Comparison of pyrimidine nucleotide synthetic enzymes involved in 5‐fluorouracil metabolism between human adenocarcinomas and squamous cell carcinomas

The activities of orotate phosphoribosyltransferase (OPRT), cytidine triphosphate (CTP) synthetase, deoxycytidine monophosphate (dCMP) deaminase, thymidine monophosphate (dTMP) kinase, uridine (Urd) kinase, thymidine (dThd) kinase, Urd and dThd phosphorylases, and DNA polymerase were examined in the eight human lung squamous cell carcinomas and five lung adenocarcinomas, and five tumor‐adjacent normal lung tissues. All of these enzymes are involved in pyrimidine nucleotide synthesis.
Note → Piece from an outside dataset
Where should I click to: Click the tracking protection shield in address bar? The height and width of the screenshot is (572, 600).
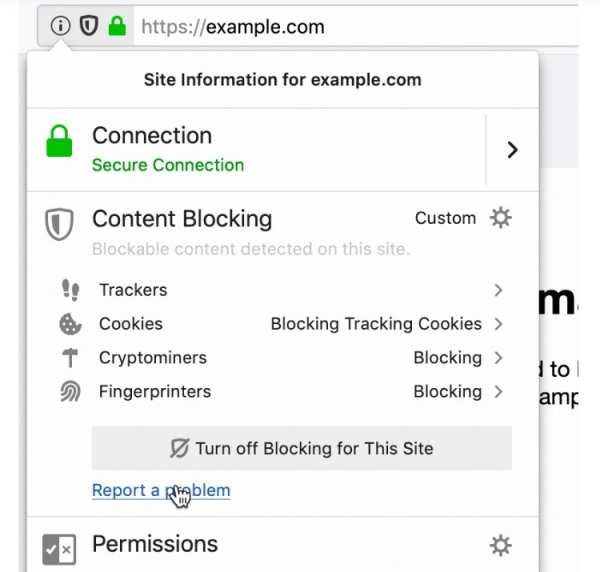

The metabolism of 5‐fluorouracil (5‐FU) was determined. The levels of these enzymes, except for OPRT, were high in tumor tissues and almost the same between lung squamous cell carcinomas and adenocarcinomas, with no statistical difference. The activities for phosphorylation and degradation of 5‐FU were similar in each tissue type of tumor. As 5‐FU is incorporated into tumor cells and is metabolized actively to 5‐FU nucleotides in squamous cell carcinoma tissues, at almost the same level seen in adenocarcinoma tissues, this drug should have a wide clinical application.